Set out every one of the entries below as a numbered list, leaving out any blank lines.
___ RECORDS FOR THIS TASK ___
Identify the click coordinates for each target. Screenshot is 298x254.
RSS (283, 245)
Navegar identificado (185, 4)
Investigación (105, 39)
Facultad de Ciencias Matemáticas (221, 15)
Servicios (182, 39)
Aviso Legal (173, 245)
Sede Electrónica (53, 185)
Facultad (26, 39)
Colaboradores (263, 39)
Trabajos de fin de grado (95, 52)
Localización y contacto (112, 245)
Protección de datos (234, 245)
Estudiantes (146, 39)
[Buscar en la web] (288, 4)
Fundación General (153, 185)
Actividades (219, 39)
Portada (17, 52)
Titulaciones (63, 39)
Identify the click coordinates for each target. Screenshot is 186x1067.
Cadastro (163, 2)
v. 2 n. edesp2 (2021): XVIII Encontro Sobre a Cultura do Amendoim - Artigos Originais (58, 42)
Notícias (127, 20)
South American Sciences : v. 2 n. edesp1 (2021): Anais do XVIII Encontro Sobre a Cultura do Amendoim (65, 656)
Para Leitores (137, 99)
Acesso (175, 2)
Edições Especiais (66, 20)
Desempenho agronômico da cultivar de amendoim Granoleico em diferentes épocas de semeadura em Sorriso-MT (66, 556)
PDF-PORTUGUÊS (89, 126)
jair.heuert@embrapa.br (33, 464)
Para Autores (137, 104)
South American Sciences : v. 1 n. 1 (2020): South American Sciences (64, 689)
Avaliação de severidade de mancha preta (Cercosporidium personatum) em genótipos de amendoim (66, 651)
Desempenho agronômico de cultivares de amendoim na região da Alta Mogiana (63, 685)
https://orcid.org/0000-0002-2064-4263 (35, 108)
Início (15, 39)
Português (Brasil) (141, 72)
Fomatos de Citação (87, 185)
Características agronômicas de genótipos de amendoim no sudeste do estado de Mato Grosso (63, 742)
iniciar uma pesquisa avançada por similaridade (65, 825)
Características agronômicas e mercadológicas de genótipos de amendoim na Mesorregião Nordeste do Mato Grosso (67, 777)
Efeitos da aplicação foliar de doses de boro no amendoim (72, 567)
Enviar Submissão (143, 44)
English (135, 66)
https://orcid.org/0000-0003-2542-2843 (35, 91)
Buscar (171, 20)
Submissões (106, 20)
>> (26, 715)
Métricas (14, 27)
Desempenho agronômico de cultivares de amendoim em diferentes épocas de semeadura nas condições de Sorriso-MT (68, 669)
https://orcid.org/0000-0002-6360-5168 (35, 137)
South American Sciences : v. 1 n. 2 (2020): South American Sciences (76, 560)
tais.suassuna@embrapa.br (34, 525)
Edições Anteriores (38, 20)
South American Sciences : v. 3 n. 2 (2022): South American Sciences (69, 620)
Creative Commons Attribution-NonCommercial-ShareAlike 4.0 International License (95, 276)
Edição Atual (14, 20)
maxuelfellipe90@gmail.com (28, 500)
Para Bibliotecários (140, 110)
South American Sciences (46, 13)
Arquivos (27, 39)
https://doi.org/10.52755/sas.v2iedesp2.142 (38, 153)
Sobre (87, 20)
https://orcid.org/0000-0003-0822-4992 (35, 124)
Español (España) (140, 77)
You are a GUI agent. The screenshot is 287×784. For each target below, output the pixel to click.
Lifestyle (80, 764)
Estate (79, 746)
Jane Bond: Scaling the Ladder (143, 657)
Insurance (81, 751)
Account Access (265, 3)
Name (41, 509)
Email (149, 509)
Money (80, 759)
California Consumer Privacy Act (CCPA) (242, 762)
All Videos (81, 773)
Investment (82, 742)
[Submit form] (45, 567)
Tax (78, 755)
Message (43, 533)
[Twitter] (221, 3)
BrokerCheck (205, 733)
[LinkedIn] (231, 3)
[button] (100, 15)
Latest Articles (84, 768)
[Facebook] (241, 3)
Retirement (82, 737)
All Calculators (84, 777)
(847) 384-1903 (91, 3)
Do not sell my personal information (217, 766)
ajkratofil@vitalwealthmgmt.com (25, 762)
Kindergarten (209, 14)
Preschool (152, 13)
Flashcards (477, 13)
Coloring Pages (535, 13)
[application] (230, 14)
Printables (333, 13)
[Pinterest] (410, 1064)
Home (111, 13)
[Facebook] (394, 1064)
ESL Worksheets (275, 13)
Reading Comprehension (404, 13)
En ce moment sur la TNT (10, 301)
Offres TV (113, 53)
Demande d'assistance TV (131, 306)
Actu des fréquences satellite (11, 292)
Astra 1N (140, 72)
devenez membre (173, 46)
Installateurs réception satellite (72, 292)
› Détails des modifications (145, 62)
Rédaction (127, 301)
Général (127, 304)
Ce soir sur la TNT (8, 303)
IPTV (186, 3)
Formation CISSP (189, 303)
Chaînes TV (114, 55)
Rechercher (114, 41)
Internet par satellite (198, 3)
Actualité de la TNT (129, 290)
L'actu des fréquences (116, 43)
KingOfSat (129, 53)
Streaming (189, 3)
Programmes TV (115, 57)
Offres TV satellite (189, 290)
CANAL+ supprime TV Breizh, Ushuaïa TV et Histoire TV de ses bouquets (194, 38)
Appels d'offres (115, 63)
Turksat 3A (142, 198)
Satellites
___
* COMPLETE ANSWER
1. Identify the click coordinates for each target. Screenshot is 298x254.
2. RSS (283, 245)
3. Navegar identificado (185, 4)
4. Investigación (105, 39)
5. Facultad de Ciencias Matemáticas (221, 15)
6. Servicios (182, 39)
7. Aviso Legal (173, 245)
8. Sede Electrónica (53, 185)
9. Facultad (26, 39)
10. Colaboradores (263, 39)
11. Trabajos de fin de grado (95, 52)
12. Localización y contacto (112, 245)
13. Protección de datos (234, 245)
14. Estudiantes (146, 39)
15. [Buscar en la web] (288, 4)
16. Fundación General (153, 185)
17. Actividades (219, 39)
18. Portada (17, 52)
19. Titulaciones (63, 39)
20. Identify the click coordinates for each target. Screenshot is 186x1067.
21. Cadastro (163, 2)
22. v. 2 n. edesp2 (2021): XVIII Encontro Sobre a Cultura do Amendoim - Artigos Originais (58, 42)
23. Notícias (127, 20)
24. South American Sciences : v. 2 n. edesp1 (2021): Anais do XVIII Encontro Sobre a Cultura do Amendoim (65, 656)
25. Para Leitores (137, 99)
26. Acesso (175, 2)
27. Edições Especiais (66, 20)
28. Desempenho agronômico da cultivar de amendoim Granoleico em diferentes épocas de semeadura em Sorriso-MT (66, 556)
29. PDF-PORTUGUÊS (89, 126)
30. jair.heuert@embrapa.br (33, 464)
31. Para Autores (137, 104)
32. South American Sciences : v. 1 n. 1 (2020): South American Sciences (64, 689)
33. Avaliação de severidade de mancha preta (Cercosporidium personatum) em genótipos de amendoim (66, 651)
34. Desempenho agronômico de cultivares de amendoim na região da Alta Mogiana (63, 685)
35. https://orcid.org/0000-0002-2064-4263 (35, 108)
36. Início (15, 39)
37. Português (Brasil) (141, 72)
38. Fomatos de Citação (87, 185)
39. Características agronômicas de genótipos de amendoim no sudeste do estado de Mato Grosso (63, 742)
40. iniciar uma pesquisa avançada por similaridade (65, 825)
41. Características agronômicas e mercadológicas de genótipos de amendoim na Mesorregião Nordeste do Mato Grosso (67, 777)
42. Efeitos da aplicação foliar de doses de boro no amendoim (72, 567)
43. Enviar Submissão (143, 44)
44. English (135, 66)
45. https://orcid.org/0000-0003-2542-2843 (35, 91)
46. Buscar (171, 20)
47. Submissões (106, 20)
48. >> (26, 715)
49. Métricas (14, 27)
50. Desempenho agronômico de cultivares de amendoim em diferentes épocas de semeadura nas condições de Sorriso-MT (68, 669)
51. https://orcid.org/0000-0002-6360-5168 (35, 137)
52. South American Sciences : v. 1 n. 2 (2020): South American Sciences (76, 560)
53. tais.suassuna@embrapa.br (34, 525)
54. Edições Anteriores (38, 20)
55. South American Sciences : v. 3 n. 2 (2022): South American Sciences (69, 620)
56. Creative Commons Attribution-NonCommercial-ShareAlike 4.0 International License (95, 276)
57. Edição Atual (14, 20)
58. maxuelfellipe90@gmail.com (28, 500)
59. Para Bibliotecários (140, 110)
60. South American Sciences (46, 13)
61. Arquivos (27, 39)
62. https://doi.org/10.52755/sas.v2iedesp2.142 (38, 153)
63. Sobre (87, 20)
64. https://orcid.org/0000-0003-0822-4992 (35, 124)
65. Español (España) (140, 77)
66. You are a GUI agent. The screenshot is 287×784. For each target below, output the pixel to click.
67. Lifestyle (80, 764)
68. Estate (79, 746)
69. Jane Bond: Scaling the Ladder (143, 657)
70. Insurance (81, 751)
71. Account Access (265, 3)
72. Name (41, 509)
73. Email (149, 509)
74. Money (80, 759)
75. California Consumer Privacy Act (CCPA) (242, 762)
76. All Videos (81, 773)
77. Investment (82, 742)
78. [Submit form] (45, 567)
79. Tax (78, 755)
80. Message (43, 533)
81. [Twitter] (221, 3)
82. BrokerCheck (205, 733)
83. [LinkedIn] (231, 3)
84. [button] (100, 15)
85. Latest Articles (84, 768)
86. [Facebook] (241, 3)
87. Retirement (82, 737)
88. All Calculators (84, 777)
89. (847) 384-1903 (91, 3)
90. Do not sell my personal information (217, 766)
91. ajkratofil@vitalwealthmgmt.com (25, 762)
92. Kindergarten (209, 14)
93. Preschool (152, 13)
94. Flashcards (477, 13)
95. Coloring Pages (535, 13)
96. [application] (230, 14)
97. Printables (333, 13)
98. [Pinterest] (410, 1064)
99. Home (111, 13)
100. [Facebook] (394, 1064)
101. ESL Worksheets (275, 13)
102. Reading Comprehension (404, 13)
103. En ce moment sur la TNT (10, 301)
104. Offres TV (113, 53)
105. Demande d'assistance TV (131, 306)
106. Actu des fréquences satellite (11, 292)
107. Astra 1N (140, 72)
108. devenez membre (173, 46)
109. Installateurs réception satellite (72, 292)
110. › Détails des modifications (145, 62)
111. Rédaction (127, 301)
112. Général (127, 304)
113. Ce soir sur la TNT (8, 303)
114. IPTV (186, 3)
115. Formation CISSP (189, 303)
116. Chaînes TV (114, 55)
117. Rechercher (114, 41)
118. Internet par satellite (198, 3)
119. Actualité de la TNT (129, 290)
120. L'actu des fréquences (116, 43)
121. KingOfSat (129, 53)
122. Streaming (189, 3)
123. Programmes TV (115, 57)
124. Offres TV satellite (189, 290)
125. CANAL+ supprime TV Breizh, Ushuaïa TV et Histoire TV de ses bouquets (194, 38)
126. Appels d'offres (115, 63)
127. Turksat 3A (142, 198)
128. Satellites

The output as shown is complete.